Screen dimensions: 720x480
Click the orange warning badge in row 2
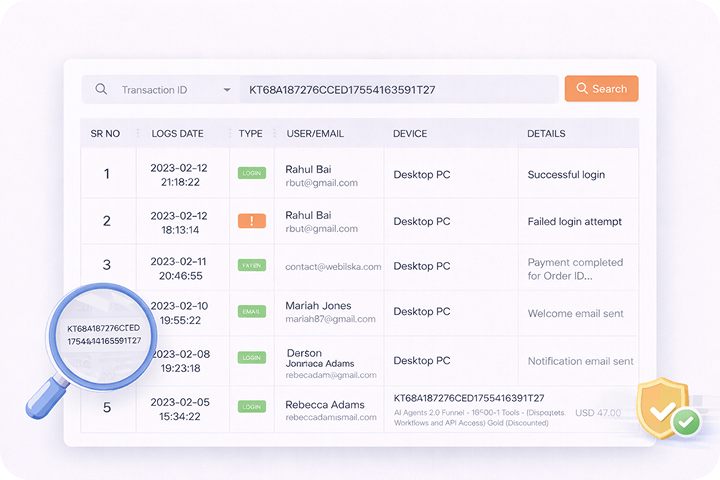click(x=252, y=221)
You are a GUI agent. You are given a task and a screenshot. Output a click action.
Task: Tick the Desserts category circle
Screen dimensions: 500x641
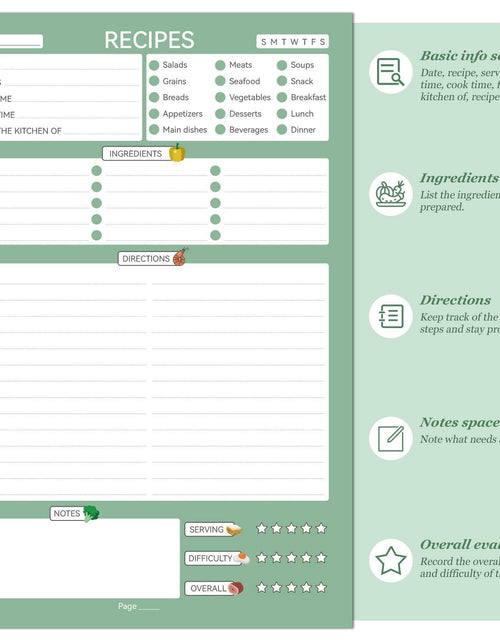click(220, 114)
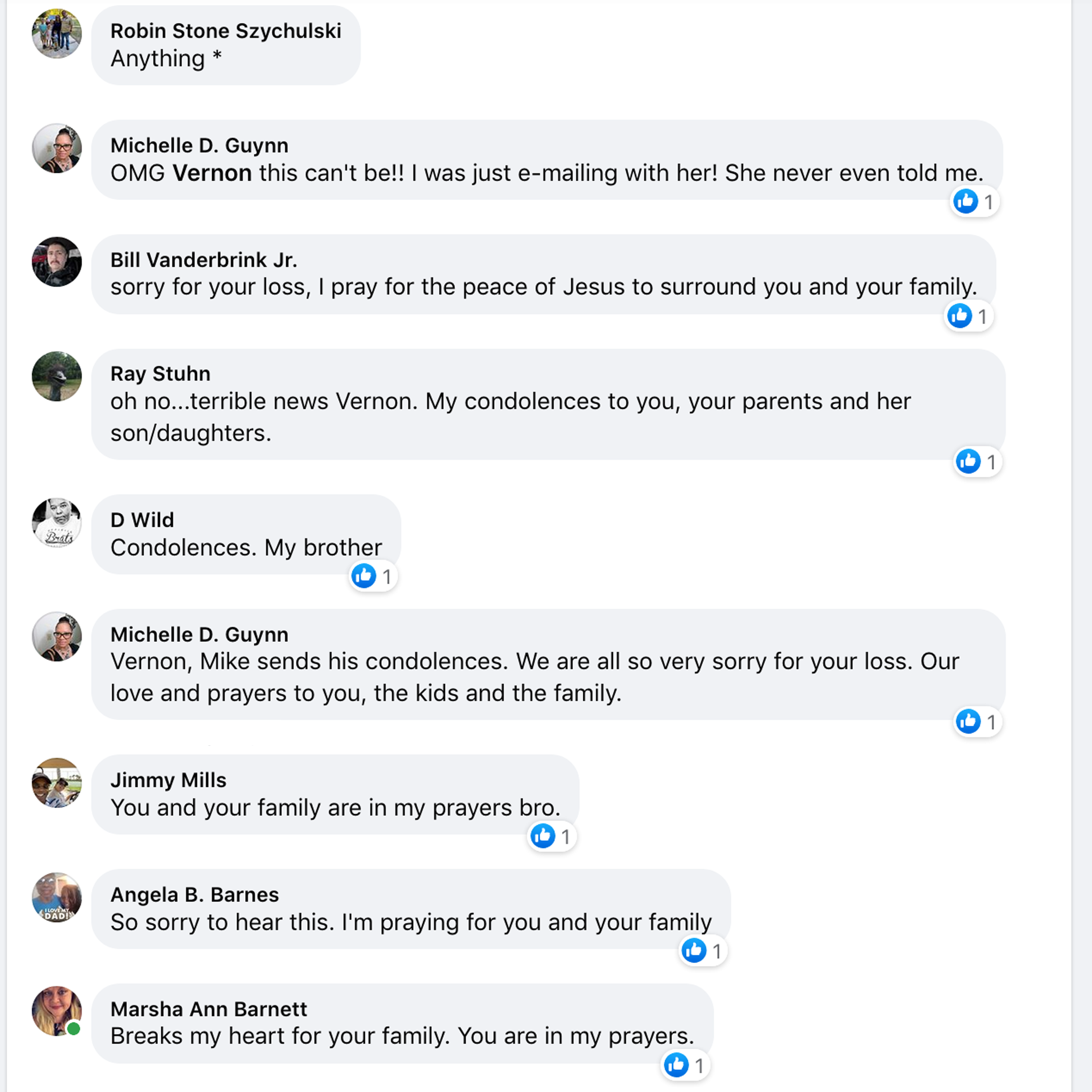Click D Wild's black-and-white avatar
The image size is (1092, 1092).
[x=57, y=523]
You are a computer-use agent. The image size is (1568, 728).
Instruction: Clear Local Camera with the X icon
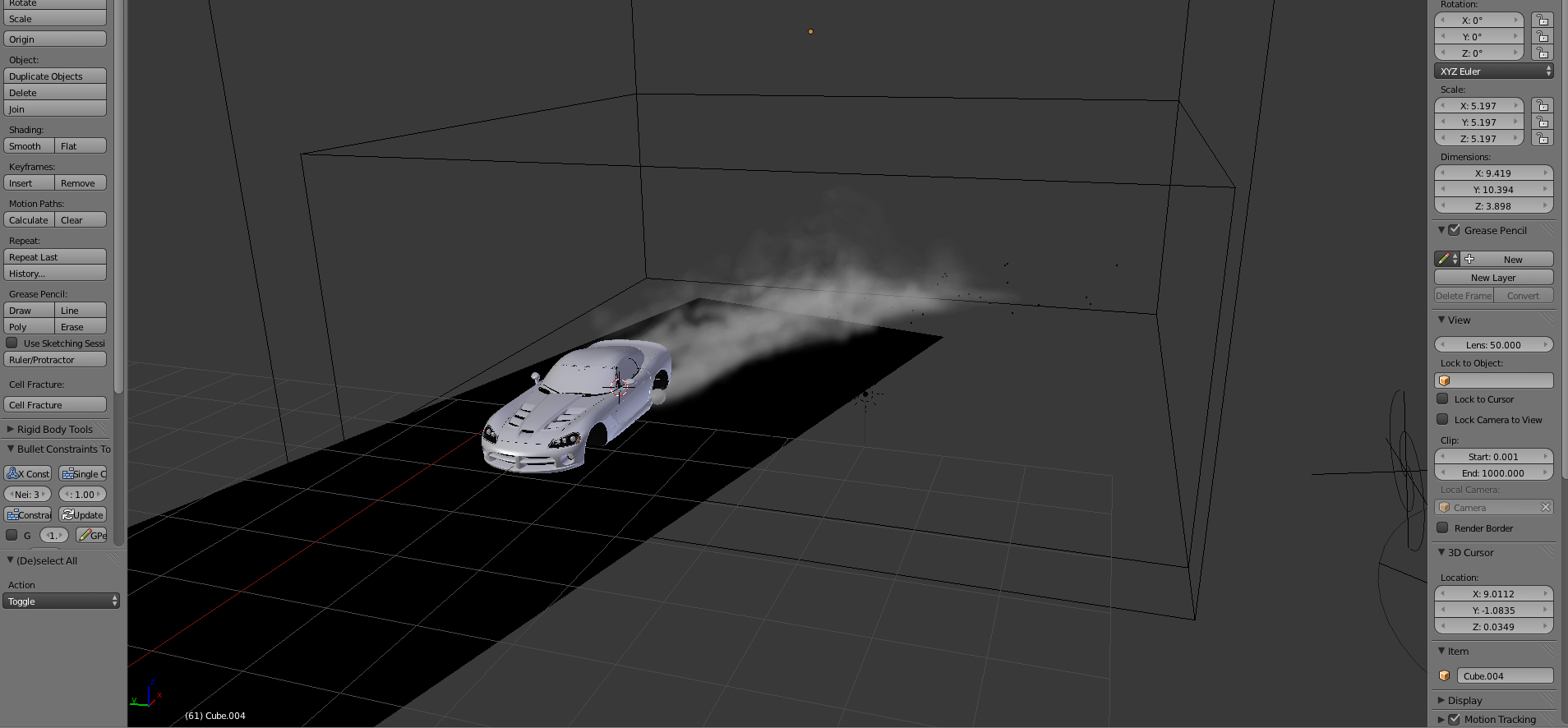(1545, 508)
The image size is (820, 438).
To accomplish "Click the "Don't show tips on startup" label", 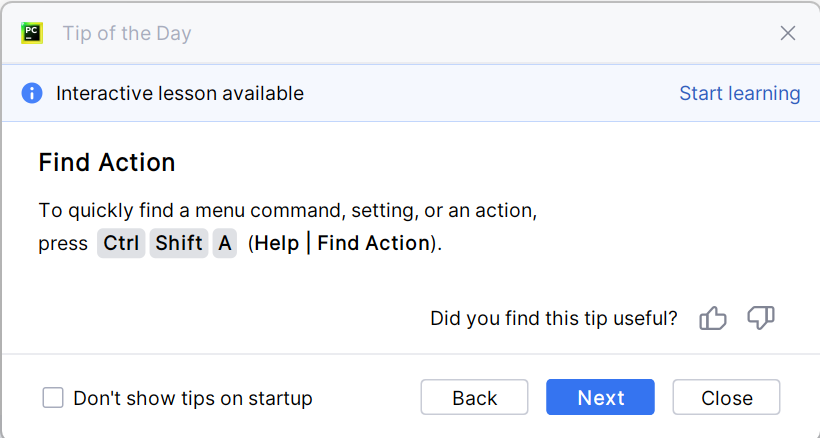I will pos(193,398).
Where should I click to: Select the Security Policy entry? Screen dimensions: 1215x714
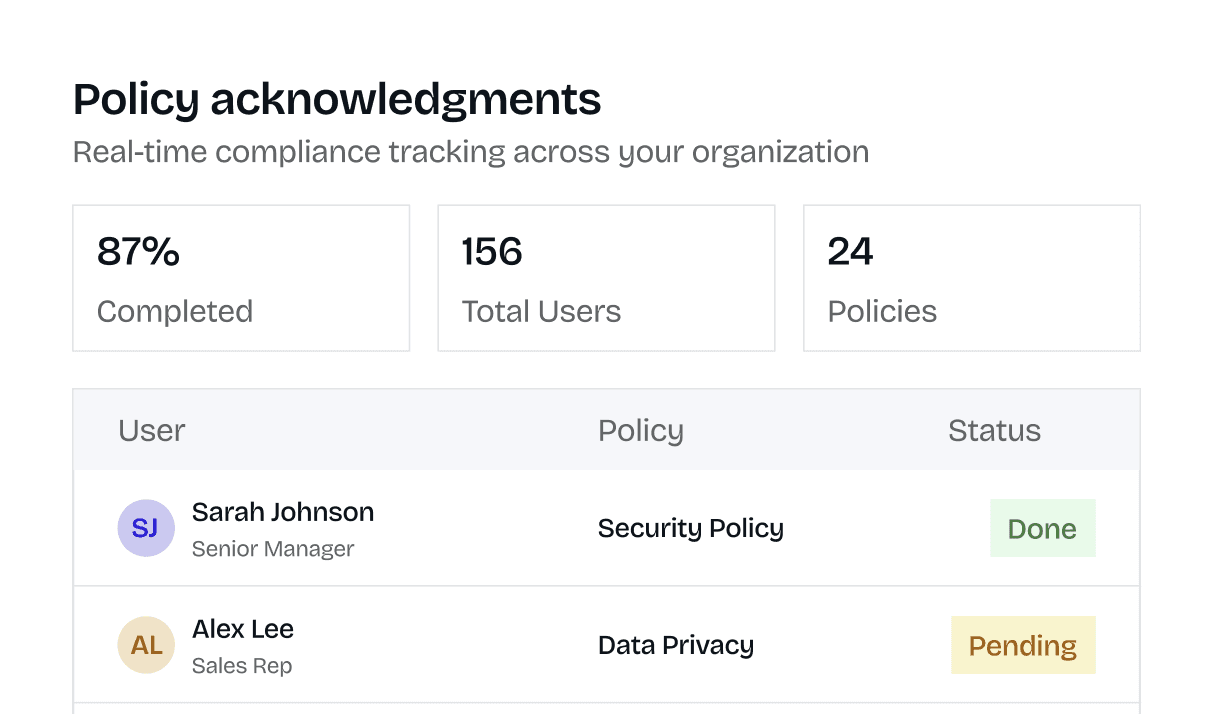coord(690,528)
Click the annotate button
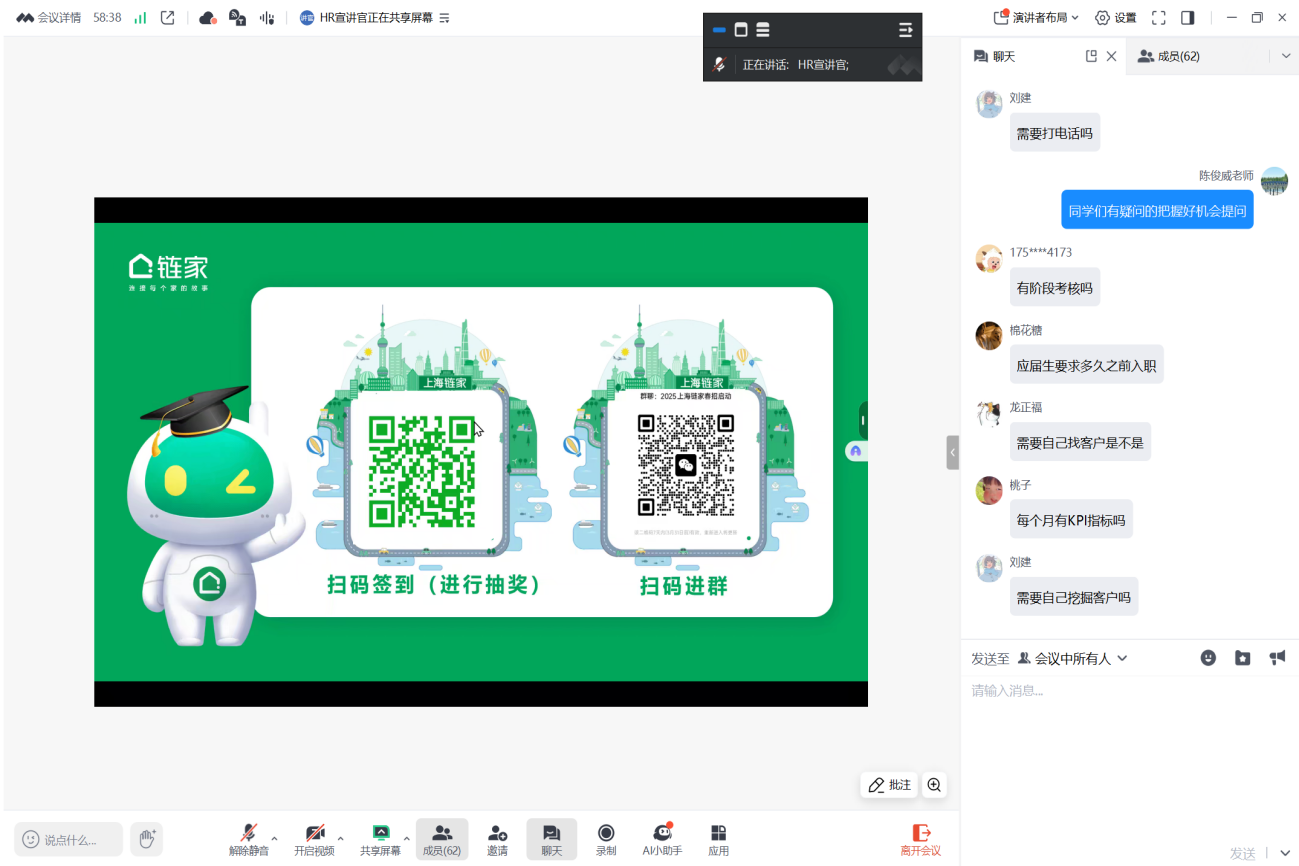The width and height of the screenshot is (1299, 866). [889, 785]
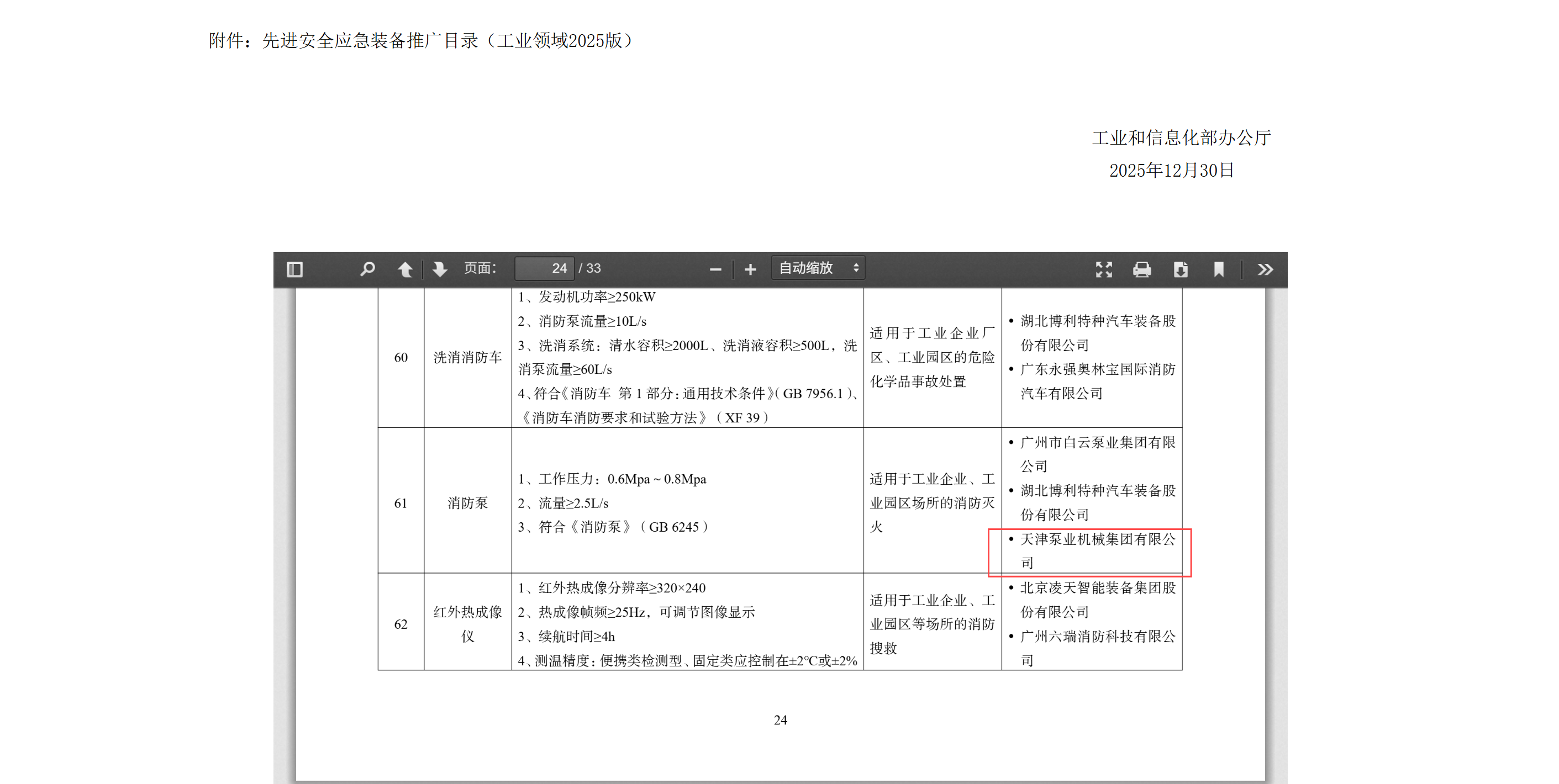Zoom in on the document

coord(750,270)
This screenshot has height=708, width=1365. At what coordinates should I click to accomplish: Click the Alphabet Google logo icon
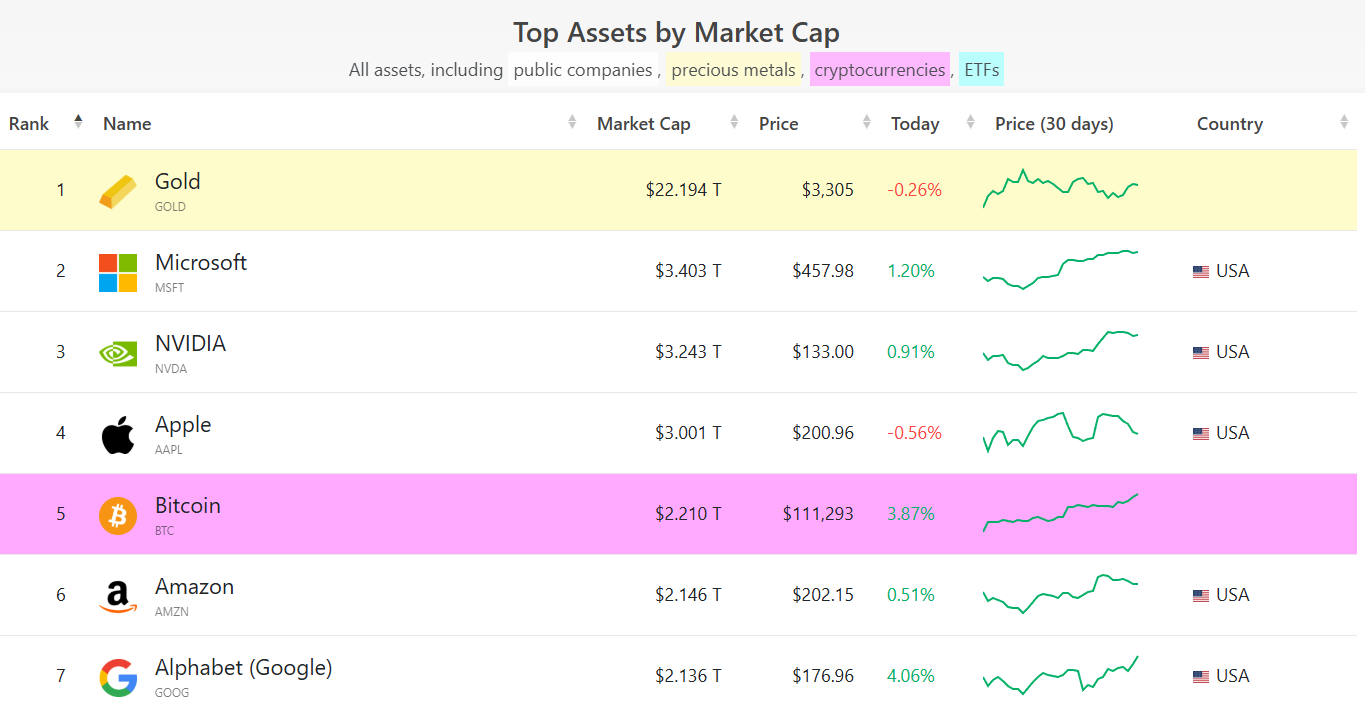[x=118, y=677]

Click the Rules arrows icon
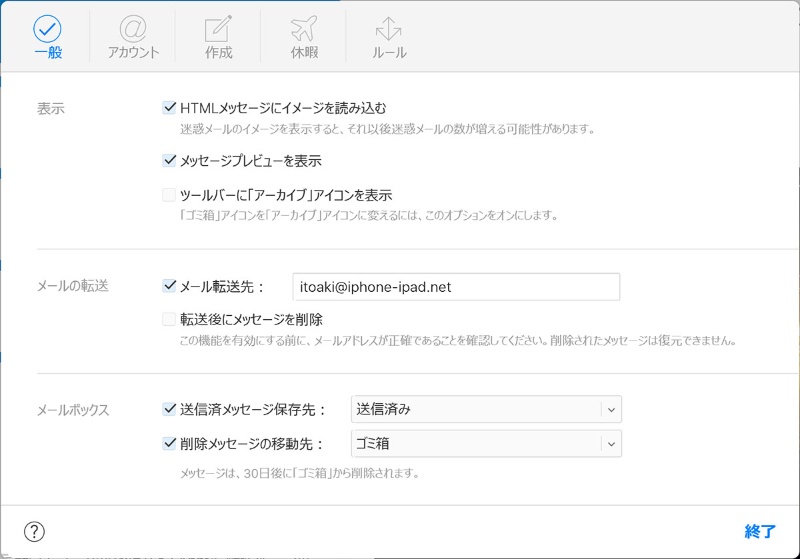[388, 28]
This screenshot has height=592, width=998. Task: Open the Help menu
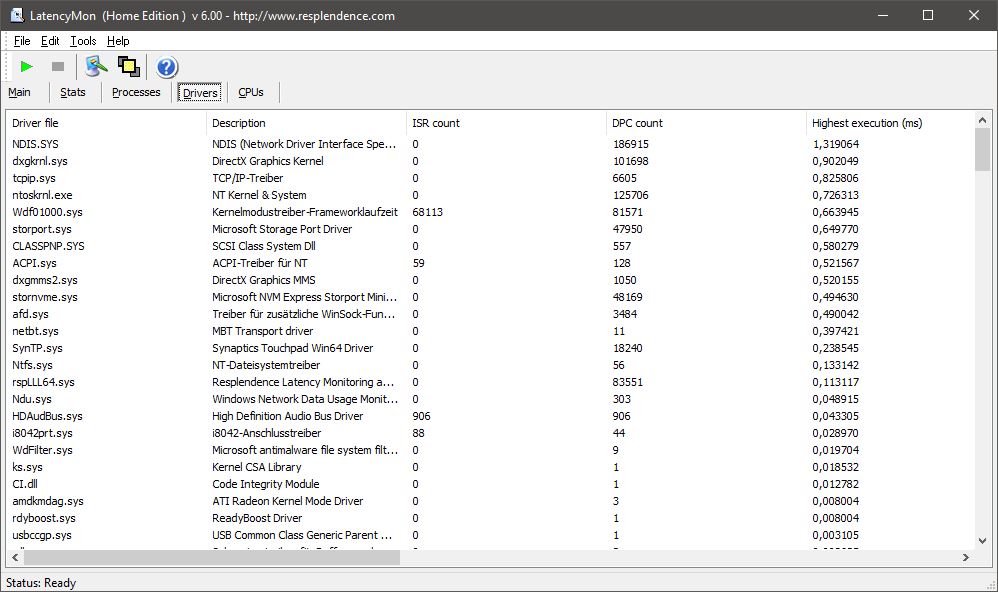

# # # # #

Short exercise - From the material above, pull out every line that contains the string "size" and copy each one unchanged. Treat matching as case-sensitive.

Result -
The image size is (1092, 1092).
You are a computer-use agent. The image size is (1568, 728).
The image size is (820, 438).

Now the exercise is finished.